« Chaque groupe est ainsi prédestiné à certaines tâches et cela, non en fonction de ses compétences réelles, mais semble-t-il uniquement en fonction de son origine, origine qui lui attribue une compétence supposée, l’empêchant ainsi de pouvoir occuper un autre positionnement au sein de ce système organisé de domination raciste. L’analyse de ce système pyramidal au sein du chantier[…] permet de caractériser l’existence d’une discrimination systémique en termes de rémunération, d’affectation, d’évolution professionnelle à l’égard de ces 25 travailleurs maliens en situation irrégulière employés par la société […], cantonnés aux métiers les plus pénibles de manœuvres et aux tâches les plus ingrates; […] Le contexte de discrimination systémique en lien avec l’origine décrit ci-dessus, auquel est venu s’ajouter en l’espèce le fait que les salariés se trouvaient en situation irrégulière au regard du droit au séjour et au travail, a conduit l’employeur à violer délibérément ses obligations, niant aux travailleurs concernés l’ensemble de leurs droits légaux et conventionnels. »

(Conseil de prud’hommes de Paris, 17 décembre 2019, n° RG F 17/10051)

Le Conseil de prud’hommes de Paris a rendu une décision aussi heureuse qu’audacieuse en reconnaissant la notion de « discrimination raciale et systémique » au bénéfice de 25 salariés maliens en situation irrégulière, œuvrant dans le secteur du BTP et victimes de travail dissimulé.

Ces salariés ont saisi la justice après avoir été en grève à la suite de deux accidents de travail, dont un grave pour lequel l’employeur avait même refusé d’appeler les secours !

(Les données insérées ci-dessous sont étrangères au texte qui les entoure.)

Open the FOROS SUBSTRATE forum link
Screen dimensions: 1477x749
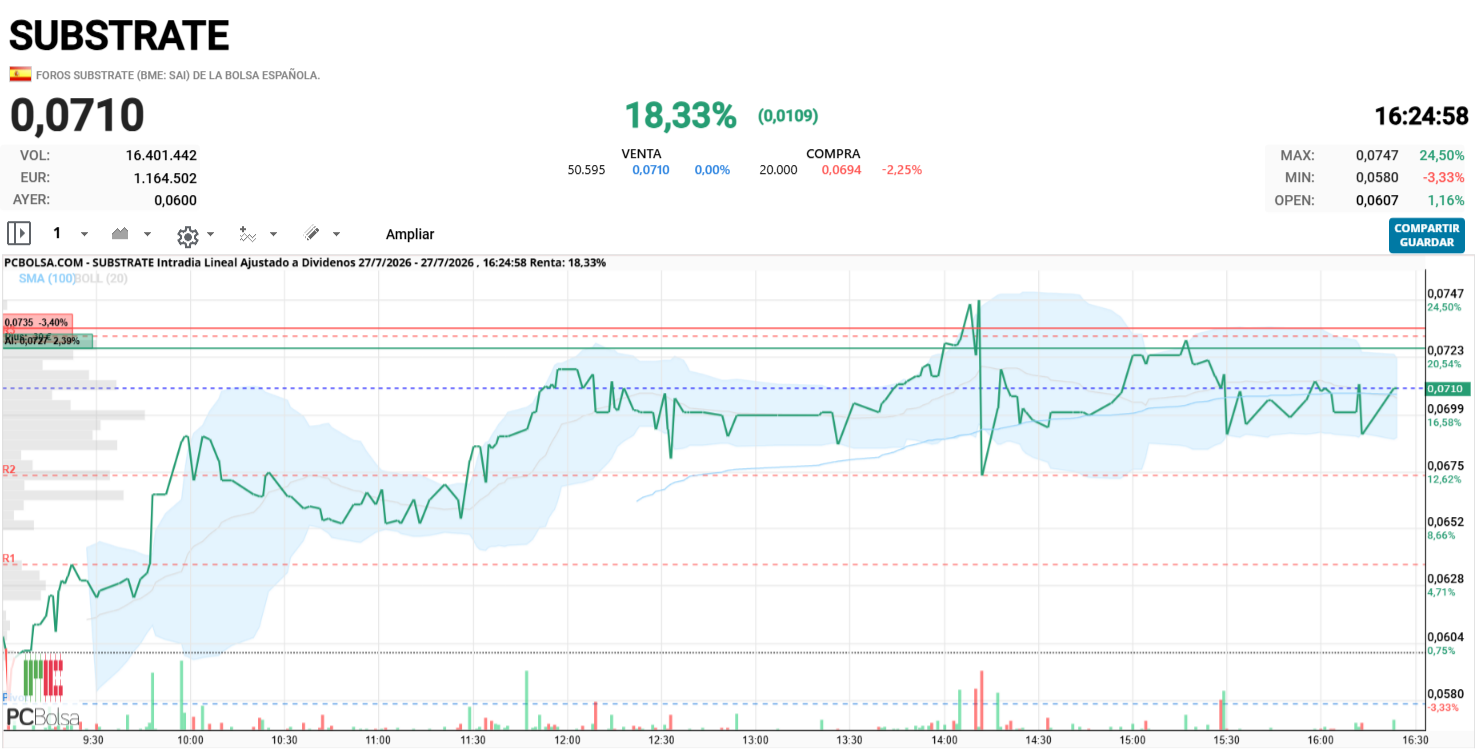[178, 75]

L’Inspection du travail avait été saisie dans ce dossier. L’action en justice de ces salariés a été soutenue par la CGT et le Défenseur des droits.

Ainsi que l’a rappelé le Défenseur des Droits dans ses observations, le concept de discrimination systémique fait référence à un « système », c’est-à-dire un ordre établi:  

« le concept de discrimination systémique permet d’appréhender la discrimination de manière intersectionnelle, au-delà de la somme des situations individuelles », et que « se révèlent ainsi les raisons pour lesquelles un groupe d’individus peut être particulièrement défavorisé par rapport à un autre, sur la base d’inégalités sociales fondées sur des stéréotypes récurrents et des rapports de domination».

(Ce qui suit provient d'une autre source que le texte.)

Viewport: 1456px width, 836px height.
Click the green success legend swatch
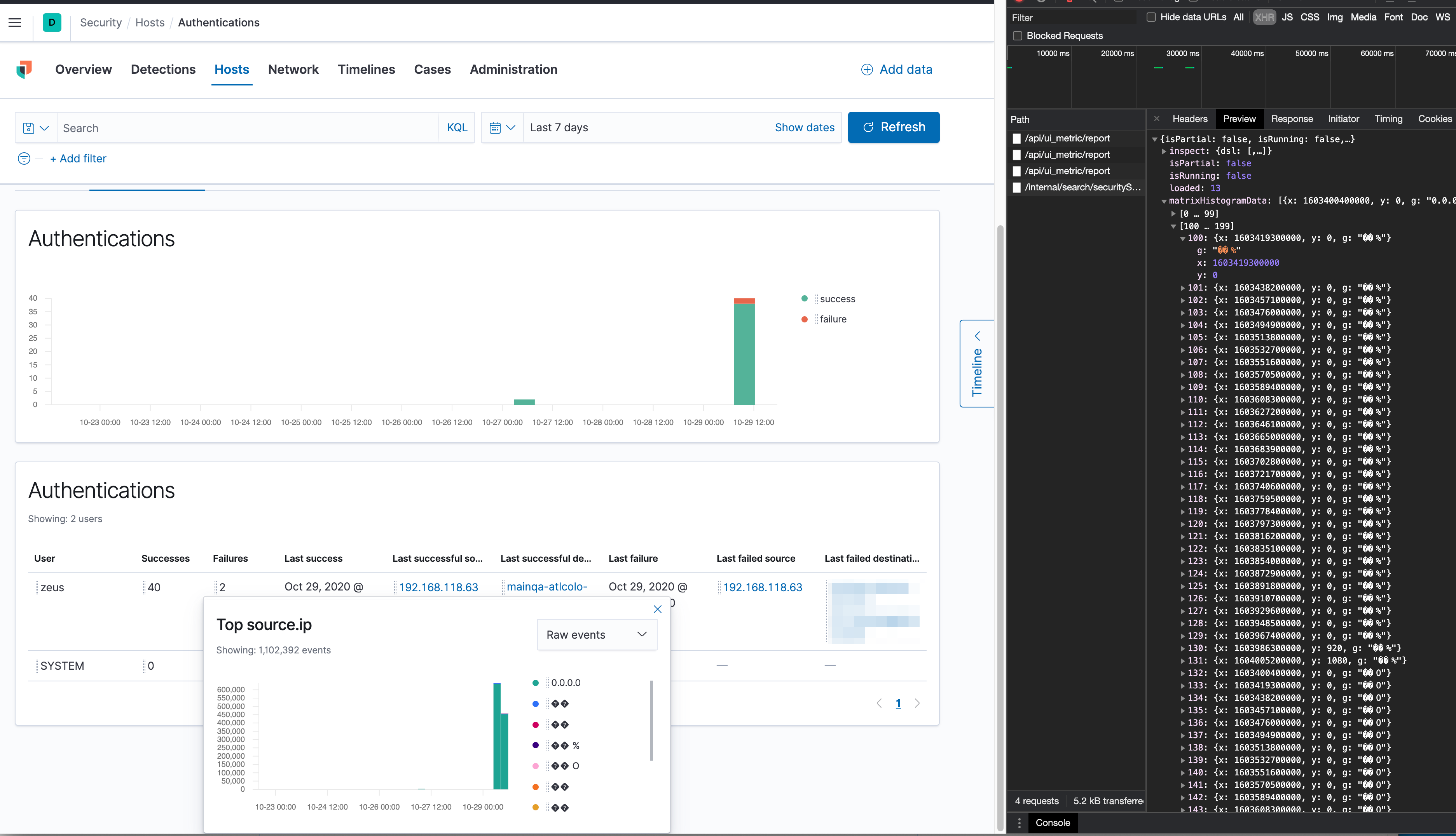click(805, 299)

Les juges ont pris soin de préciser que la loi relative à la lutte contre les discriminations ne saurait exclure les personnes en situation irrégulière et les priver de tout droit légal et conventionnel, d’autant moins que ces personnes font déjà l’objet de situations de travail précaires en raison de leur vulnérabilité.

Jusqu’à présent, le concept de « discrimination systémique » n’existait pas explicitement en droit français : c’est donc la première fois que des juges l’ont mobilisé comme fondement juridique pour caractériser une discrimination.